米国の市民団体「インディヴィジブル」は、先月行われた「No Kings(王はいない)」抗議活動に続き、5月1日のメーデーで「May Day Strong」の取り組みに参加した。同団体は、1月にミネソタ州で行われた1日のストライキを参考に、労働者中心の行動を展開している。
インディヴィジブルの共同設立者で共同エグゼクティブディレクターのエズラ・レヴィン氏は、電話インタビューで「社会は労働者なしには機能せず、政治システムも億万長者や巨大企業ではない人々が関与しなければ機能しない」と語った。現在の政治状況は多くの労働者にとって厳しいものだが、レヴィン氏は今後の見通しについて慎重な姿勢を示した。
同団体は、権威主義者による被害を測るのではなく、運動の成長と新たな戦術の導入によって成功を測るべきだと主張。

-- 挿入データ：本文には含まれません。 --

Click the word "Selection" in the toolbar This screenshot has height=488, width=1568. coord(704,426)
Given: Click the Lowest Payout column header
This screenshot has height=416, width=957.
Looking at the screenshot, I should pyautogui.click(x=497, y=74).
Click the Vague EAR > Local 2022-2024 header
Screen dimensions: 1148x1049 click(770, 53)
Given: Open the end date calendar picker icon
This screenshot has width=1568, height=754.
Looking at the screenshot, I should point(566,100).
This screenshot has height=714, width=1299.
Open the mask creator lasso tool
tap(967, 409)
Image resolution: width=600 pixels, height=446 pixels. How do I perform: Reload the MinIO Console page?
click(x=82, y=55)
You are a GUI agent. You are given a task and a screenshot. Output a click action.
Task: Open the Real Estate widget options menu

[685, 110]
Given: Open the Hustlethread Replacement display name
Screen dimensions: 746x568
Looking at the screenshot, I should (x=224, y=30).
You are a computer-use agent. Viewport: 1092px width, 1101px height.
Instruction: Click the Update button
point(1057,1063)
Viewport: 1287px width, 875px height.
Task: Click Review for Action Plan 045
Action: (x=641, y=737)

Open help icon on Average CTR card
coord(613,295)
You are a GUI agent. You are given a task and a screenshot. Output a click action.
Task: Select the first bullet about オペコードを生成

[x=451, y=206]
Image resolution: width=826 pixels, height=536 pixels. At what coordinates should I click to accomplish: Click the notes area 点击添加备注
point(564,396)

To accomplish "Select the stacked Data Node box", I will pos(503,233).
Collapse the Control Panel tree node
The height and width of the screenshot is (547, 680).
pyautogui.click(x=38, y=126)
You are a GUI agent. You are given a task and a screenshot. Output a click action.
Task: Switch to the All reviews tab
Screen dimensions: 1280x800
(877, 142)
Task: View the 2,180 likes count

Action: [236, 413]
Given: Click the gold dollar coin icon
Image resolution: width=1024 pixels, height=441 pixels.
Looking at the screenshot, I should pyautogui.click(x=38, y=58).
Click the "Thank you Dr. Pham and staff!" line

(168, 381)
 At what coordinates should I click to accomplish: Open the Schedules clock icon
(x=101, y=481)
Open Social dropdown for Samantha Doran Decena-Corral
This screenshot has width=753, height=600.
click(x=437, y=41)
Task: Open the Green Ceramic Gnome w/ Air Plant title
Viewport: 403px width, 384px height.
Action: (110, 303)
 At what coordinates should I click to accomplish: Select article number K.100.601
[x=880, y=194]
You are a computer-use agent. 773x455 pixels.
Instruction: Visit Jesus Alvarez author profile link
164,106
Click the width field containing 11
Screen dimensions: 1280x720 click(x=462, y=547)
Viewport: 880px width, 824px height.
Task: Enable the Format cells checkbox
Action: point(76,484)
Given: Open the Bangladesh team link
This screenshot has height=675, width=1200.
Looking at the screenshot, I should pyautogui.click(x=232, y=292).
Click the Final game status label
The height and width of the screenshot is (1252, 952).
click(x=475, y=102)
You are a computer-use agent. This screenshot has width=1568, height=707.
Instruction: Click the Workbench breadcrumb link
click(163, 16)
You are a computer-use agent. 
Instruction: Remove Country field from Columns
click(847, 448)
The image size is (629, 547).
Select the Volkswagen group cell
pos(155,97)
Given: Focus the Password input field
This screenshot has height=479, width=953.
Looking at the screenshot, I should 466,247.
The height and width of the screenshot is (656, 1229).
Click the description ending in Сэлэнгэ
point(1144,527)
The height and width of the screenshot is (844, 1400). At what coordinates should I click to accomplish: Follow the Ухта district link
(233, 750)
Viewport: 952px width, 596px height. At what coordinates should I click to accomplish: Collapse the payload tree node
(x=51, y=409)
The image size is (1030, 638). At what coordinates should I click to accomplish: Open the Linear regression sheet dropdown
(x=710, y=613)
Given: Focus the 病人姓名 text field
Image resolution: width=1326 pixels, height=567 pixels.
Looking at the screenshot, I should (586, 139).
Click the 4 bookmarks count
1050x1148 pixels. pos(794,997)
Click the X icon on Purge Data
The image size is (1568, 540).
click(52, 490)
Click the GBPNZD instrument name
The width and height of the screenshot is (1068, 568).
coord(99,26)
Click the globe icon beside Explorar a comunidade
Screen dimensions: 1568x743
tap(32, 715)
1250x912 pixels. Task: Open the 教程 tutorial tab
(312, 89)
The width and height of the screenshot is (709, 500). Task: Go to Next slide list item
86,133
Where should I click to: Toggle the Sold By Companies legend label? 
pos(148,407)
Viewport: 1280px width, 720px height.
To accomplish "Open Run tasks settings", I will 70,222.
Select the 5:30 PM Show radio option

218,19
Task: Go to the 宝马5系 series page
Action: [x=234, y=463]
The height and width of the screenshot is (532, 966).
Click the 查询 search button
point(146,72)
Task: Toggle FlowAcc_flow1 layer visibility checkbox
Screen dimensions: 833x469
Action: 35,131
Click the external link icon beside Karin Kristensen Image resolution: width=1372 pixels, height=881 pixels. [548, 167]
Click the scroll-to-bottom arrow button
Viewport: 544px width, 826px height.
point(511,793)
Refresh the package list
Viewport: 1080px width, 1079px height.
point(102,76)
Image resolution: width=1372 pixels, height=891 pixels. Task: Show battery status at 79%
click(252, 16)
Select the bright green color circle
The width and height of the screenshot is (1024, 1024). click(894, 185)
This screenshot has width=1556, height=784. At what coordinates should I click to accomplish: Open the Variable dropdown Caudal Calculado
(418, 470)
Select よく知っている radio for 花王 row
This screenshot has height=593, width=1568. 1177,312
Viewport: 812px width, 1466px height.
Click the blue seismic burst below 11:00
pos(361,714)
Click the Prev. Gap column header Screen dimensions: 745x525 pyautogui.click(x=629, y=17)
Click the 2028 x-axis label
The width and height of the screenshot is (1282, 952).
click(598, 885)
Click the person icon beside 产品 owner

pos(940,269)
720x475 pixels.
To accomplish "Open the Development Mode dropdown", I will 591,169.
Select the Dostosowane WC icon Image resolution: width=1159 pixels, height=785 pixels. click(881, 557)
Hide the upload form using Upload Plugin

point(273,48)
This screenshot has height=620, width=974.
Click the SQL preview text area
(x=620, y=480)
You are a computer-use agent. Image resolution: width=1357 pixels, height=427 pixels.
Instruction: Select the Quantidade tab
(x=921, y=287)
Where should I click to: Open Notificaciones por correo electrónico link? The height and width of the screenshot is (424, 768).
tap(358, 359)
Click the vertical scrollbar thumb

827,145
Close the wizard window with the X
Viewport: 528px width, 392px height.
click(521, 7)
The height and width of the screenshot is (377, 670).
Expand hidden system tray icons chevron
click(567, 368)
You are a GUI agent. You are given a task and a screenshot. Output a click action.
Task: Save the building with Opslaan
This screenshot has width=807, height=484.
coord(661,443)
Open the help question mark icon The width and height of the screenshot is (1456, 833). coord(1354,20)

メーデーとの戦略的連携はその一例だ。レヴィン氏は、組織化されていない人々を含む幅広い連合の構築を重視しており、「インディヴィジブルは米国全体を組織する団体ではない。その一端を担う存在だ」と述べた。
連合の重要性を強調
レヴィン氏は、米国の民主主義を真に反映したシステムに変革するには、単一の団体や個人の運動だけでは不可能だと指摘。複数の団体が連携し、包括的な運動を展開する必要性を強調した。同団体の取り組みには、昨年結成された「Hands Off」連合や、ジョン・ルイス追悼日に行われた「Good Trouble Lives On」抗議活動、そして「No Kings」連合などが含まれる。
メーデーはインディヴィジブル主導ではなく、「May Day Strong」連合が主導し、労働組合の参加を重視している。レヴィン氏は「労働組合のリーダーなしに成功する民主主義運動はあり得ない」と述べ、新たなメンバーの受け入れと、彼らの行動への支援の重要性を強調した。
投票権の後退と抗議の意義
米国では先週、最高裁判所が投票権を骨抜きにし、トランプ政権はイランへの軍事行動を強化するなど、政治状況が悪化している。こうした中で、レヴィン氏は「No Kings」の取り組みの成果をどのように測るのかとの質問に対し、具体的な数値目標を示すことは避けた。代わりに、運動の成長と新たな戦術の導入が成功の指標だと強調した。